- _DIRECTIONS_
Copy out, unchanged, every line from the start of the records to the line that contains "Task: Toggle the content source switch off", and stop there.

- _Dataset entries_

+ + +

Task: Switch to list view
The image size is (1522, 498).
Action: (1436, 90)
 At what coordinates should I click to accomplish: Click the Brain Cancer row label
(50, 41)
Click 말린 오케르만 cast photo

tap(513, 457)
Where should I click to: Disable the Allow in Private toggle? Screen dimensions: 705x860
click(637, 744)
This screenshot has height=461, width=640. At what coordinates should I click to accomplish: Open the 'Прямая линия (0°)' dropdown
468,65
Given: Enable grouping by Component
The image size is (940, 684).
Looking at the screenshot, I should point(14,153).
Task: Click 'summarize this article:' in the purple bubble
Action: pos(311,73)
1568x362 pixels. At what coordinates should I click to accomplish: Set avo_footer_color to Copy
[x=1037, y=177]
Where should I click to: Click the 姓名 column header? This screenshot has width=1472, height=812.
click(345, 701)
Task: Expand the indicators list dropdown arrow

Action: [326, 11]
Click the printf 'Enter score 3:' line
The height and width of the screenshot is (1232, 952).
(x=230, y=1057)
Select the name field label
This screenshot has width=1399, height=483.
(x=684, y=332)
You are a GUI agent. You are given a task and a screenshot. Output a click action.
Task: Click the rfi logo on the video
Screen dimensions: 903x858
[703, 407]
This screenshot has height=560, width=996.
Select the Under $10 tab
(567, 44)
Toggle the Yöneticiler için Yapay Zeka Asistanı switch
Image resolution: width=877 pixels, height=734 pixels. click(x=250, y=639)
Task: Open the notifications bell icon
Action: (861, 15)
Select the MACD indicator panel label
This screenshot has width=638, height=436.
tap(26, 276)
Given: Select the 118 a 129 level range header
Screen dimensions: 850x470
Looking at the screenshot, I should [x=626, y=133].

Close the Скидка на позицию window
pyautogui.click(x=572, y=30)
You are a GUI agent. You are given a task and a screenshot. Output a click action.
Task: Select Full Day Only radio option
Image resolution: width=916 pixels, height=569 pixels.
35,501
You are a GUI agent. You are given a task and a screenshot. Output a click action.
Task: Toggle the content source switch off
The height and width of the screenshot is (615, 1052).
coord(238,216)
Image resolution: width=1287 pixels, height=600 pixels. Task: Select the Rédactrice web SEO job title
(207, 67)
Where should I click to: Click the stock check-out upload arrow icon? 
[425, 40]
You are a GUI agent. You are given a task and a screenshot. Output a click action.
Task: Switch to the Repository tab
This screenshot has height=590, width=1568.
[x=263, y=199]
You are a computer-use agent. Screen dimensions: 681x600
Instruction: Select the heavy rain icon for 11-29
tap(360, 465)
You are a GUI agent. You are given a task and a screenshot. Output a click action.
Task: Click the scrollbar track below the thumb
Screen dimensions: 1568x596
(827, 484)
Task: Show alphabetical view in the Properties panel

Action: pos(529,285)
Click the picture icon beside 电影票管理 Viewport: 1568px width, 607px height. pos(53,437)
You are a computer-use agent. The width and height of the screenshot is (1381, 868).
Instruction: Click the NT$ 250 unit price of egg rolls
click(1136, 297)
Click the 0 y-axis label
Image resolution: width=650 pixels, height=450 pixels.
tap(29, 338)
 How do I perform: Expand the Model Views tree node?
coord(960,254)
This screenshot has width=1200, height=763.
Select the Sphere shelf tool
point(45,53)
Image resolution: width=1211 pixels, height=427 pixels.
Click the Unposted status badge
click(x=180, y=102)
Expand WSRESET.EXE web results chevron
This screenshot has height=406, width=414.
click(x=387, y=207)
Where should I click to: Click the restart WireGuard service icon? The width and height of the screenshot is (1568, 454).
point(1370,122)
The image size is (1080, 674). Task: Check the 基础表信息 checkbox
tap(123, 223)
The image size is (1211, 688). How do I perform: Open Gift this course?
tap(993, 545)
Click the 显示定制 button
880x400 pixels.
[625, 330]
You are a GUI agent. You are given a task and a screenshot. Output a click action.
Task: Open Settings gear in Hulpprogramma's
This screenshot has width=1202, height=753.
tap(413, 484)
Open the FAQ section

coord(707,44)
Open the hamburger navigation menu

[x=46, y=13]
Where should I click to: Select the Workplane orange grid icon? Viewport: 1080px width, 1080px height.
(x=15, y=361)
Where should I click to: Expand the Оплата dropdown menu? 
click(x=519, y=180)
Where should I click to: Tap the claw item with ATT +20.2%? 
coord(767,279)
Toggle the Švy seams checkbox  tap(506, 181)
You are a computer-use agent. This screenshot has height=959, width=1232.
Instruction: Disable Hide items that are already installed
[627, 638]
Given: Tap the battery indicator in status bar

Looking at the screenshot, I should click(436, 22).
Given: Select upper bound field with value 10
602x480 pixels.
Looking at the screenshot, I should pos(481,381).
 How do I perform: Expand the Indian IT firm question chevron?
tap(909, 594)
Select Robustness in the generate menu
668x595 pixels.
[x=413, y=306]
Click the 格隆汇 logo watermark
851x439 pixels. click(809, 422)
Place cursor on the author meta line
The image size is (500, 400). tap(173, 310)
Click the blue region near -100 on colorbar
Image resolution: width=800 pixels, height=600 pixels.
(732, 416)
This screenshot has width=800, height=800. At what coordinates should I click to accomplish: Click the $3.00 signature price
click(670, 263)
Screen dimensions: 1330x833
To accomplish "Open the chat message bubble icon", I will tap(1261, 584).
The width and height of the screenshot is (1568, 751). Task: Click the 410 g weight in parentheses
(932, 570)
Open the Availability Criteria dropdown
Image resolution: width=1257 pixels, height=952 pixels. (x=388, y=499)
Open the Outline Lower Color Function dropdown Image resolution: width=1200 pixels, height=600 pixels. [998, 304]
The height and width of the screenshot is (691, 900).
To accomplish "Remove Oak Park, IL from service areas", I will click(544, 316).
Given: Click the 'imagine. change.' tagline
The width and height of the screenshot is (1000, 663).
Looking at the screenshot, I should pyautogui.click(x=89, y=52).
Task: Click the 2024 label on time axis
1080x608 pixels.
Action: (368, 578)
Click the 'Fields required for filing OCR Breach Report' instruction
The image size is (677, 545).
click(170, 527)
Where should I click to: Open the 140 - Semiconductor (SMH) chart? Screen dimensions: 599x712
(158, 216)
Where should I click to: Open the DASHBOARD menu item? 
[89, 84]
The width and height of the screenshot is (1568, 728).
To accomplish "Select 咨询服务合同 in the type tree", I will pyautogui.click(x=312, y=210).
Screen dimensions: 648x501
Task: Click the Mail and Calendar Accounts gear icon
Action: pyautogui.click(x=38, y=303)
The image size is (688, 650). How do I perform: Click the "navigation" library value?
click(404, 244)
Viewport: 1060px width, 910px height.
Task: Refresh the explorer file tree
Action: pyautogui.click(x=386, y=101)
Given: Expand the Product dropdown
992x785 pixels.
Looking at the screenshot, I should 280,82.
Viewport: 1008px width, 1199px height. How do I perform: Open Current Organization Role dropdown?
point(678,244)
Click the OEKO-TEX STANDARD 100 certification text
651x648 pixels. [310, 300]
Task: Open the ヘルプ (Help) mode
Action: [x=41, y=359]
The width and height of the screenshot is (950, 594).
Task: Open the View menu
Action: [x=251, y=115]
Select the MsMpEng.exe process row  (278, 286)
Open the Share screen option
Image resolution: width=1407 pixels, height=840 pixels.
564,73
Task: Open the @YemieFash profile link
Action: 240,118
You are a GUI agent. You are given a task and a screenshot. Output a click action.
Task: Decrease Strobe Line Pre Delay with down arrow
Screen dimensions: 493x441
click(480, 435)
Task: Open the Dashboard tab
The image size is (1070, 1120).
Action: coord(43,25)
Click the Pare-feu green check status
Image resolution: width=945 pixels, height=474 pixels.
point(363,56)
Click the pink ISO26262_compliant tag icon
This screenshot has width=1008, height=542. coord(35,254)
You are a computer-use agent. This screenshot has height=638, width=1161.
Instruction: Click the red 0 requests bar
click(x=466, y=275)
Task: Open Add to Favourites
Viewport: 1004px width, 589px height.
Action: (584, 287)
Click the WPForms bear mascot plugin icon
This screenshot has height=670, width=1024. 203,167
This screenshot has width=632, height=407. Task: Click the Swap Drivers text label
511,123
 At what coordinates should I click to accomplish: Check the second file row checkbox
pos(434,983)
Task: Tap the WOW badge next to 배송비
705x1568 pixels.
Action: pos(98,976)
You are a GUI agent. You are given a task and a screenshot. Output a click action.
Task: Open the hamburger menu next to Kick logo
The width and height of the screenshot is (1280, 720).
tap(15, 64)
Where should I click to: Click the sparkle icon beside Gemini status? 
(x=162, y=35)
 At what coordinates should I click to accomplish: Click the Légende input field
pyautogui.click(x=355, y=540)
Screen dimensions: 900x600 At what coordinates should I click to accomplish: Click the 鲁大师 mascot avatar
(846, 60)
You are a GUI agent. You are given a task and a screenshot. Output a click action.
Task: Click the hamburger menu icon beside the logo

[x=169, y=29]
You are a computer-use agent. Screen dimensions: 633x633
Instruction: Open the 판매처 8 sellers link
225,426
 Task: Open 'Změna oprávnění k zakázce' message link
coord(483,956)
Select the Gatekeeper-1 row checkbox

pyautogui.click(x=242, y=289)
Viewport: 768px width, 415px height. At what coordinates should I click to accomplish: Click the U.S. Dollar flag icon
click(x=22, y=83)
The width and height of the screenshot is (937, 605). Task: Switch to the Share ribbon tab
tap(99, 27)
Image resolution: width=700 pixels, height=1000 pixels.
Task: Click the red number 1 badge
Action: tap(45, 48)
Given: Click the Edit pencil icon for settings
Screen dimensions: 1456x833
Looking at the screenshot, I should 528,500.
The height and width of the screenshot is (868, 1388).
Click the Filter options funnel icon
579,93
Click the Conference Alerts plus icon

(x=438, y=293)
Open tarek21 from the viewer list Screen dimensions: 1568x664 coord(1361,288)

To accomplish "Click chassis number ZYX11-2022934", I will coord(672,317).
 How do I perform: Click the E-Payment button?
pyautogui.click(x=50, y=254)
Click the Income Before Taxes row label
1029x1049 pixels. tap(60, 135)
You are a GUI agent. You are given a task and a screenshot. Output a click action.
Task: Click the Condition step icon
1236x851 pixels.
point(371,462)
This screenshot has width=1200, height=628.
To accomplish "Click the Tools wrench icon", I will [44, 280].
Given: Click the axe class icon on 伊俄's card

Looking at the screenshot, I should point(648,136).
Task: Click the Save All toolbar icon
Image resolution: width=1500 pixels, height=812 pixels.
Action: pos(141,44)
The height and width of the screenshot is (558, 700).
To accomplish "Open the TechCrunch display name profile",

+ + +

- _TASK SOLUTION_
Task: Switch to list view
The image size is (1522, 498).
Action: (1436, 90)
 At what coordinates should I click to accomplish: Click the Brain Cancer row label
(50, 41)
Click 말린 오케르만 cast photo

tap(513, 457)
Where should I click to: Disable the Allow in Private toggle? Screen dimensions: 705x860
click(637, 744)
This screenshot has height=461, width=640. At what coordinates should I click to accomplish: Open the 'Прямая линия (0°)' dropdown
468,65
Given: Enable grouping by Component
The image size is (940, 684).
Looking at the screenshot, I should point(14,153).
Task: Click 'summarize this article:' in the purple bubble
Action: pos(311,73)
1568x362 pixels. At what coordinates should I click to accomplish: Set avo_footer_color to Copy
[x=1037, y=177]
Where should I click to: Click the 姓名 column header? This screenshot has width=1472, height=812.
click(345, 701)
Task: Expand the indicators list dropdown arrow

Action: [326, 11]
Click the printf 'Enter score 3:' line
The height and width of the screenshot is (1232, 952).
(x=230, y=1057)
Select the name field label
This screenshot has width=1399, height=483.
(x=684, y=332)
You are a GUI agent. You are given a task and a screenshot. Output a click action.
Task: Click the rfi logo on the video
Screen dimensions: 903x858
[703, 407]
This screenshot has height=560, width=996.
Select the Under $10 tab
(567, 44)
Toggle the Yöneticiler için Yapay Zeka Asistanı switch
Image resolution: width=877 pixels, height=734 pixels. click(x=250, y=639)
Task: Open the notifications bell icon
Action: (861, 15)
Select the MACD indicator panel label
This screenshot has width=638, height=436.
tap(26, 276)
Given: Select the 118 a 129 level range header
Screen dimensions: 850x470
Looking at the screenshot, I should [x=626, y=133].

Close the Скидка на позицию window
pyautogui.click(x=572, y=30)
You are a GUI agent. You are given a task and a screenshot. Output a click action.
Task: Select Full Day Only radio option
Image resolution: width=916 pixels, height=569 pixels.
35,501
You are a GUI agent. You are given a task and a screenshot. Output a click action.
Task: Toggle the content source switch off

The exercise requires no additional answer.